Report: Tsarnaev Admitted Guilt Before Being Mirandized

The Boston Globe reports that Boston Marathon bombing suspect Dzhokhar Tsarnaev admitted to authorities that he and his brother set the bombs that exploded at the Boston Marathon last Monday and that they killed an MIT police office late on Thursday night:

Dzhokhar Tsarnaev admitted to authorities Sunday that he and his brother were behind the Marathon bombings, according to a senior law enforcement official.

Tsarnaev made his admissions to FBI agents who interviewed him at Beth Israel Deaconess Medical Center, where he is being treated for multiple gunshot wounds. He had not yet been given a Miranda warning.

Tsarnaev’s attorneys are certain to challenge the legal admissibility of those admissions, and other information he gave them, such as claiming that he and his brothers acted alone, and that his brother was radicalized in an extreme form of Islam in part because he opposed US actions in Iraq and Afghanistan.

But in an interview with the Globe, a senior police official said authorities are not worried about the initial admission to authorities being thrown out, because they have a strong witness: the man who was abducted by the Tsarnaev brothers last Thursday night.

Police sources told the Globe that the carjack victim has told police that Tamerlan Tsarnaev and his brother pointed guns at him and, in an apparent effort to intimidate the victim and dissaude him from trying anything foolish, Tamerlan Tsarnaev told him, “We just killed a cop. We blew up the marathon. And now we’re going to New York. Don’t [expletive] with us.”

If this case goes to trial, we’re likely to see a legal battle of some kind regarding the admissibility of Tsarnaev’s statement, assuming that prosecutors will want to use it in Court. Without knowing more about the context of the conversation that elicited this confession, it’s hard to say exactly what the outcome is likely to be. However, we could well see an interesting legal battle over the boundaries of the “public safety” exception to Miranda v. Arizona. 

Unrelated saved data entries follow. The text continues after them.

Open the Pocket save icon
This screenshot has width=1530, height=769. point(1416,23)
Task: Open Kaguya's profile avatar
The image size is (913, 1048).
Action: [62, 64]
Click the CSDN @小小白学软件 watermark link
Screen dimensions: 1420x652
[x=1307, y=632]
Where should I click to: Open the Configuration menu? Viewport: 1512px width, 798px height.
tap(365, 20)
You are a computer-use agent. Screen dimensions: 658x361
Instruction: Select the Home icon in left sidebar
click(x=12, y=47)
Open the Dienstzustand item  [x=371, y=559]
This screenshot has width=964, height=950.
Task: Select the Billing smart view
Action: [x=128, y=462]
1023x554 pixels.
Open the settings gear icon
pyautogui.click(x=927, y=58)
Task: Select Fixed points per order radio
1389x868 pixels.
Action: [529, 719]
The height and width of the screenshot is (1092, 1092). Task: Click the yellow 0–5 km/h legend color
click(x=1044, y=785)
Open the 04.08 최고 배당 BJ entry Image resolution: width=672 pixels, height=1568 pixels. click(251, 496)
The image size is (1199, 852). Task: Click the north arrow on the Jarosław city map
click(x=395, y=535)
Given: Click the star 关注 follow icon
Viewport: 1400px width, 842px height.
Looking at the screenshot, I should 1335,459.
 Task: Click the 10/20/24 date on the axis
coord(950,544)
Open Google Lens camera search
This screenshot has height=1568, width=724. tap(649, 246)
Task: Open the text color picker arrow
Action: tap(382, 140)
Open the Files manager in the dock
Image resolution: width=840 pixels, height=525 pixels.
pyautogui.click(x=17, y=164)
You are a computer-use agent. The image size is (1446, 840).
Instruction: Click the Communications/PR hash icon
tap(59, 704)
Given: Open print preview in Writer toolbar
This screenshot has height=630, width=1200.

FILED UNDER: Crime, Law and the Courts, Terrorism, , , , , , , , , , ,
Doug Mataconis
About Doug Mataconis
Doug Mataconis held a B.A. in Political Science from Rutgers University and J.D. from George Mason University School of Law. He joined the staff of OTB in May 2010 and contributed a staggering 16,483 posts before his retirement in January 2020. He passed far too young in July 2021.

Comments

  1. Mikey says:

    If this case goes to trial, we’re likely to see a legal battle of some kind regarding the admissibility of Tsarnaev’s statement, assuming that prosecutors will want to use it in Court.

    I don’t think Tsarnaev’s statement matters one whit. There is enough physical and video evidence to send the guy to the gallows already.

  2. CSK says:

    He and his brother also made the same admission–actually a boast–to the guy whom they carjacked in Cambridge. The carjacking victim will be a very powerful witness. So the admissibility of whatever he said before he was Mirandized may well be moot.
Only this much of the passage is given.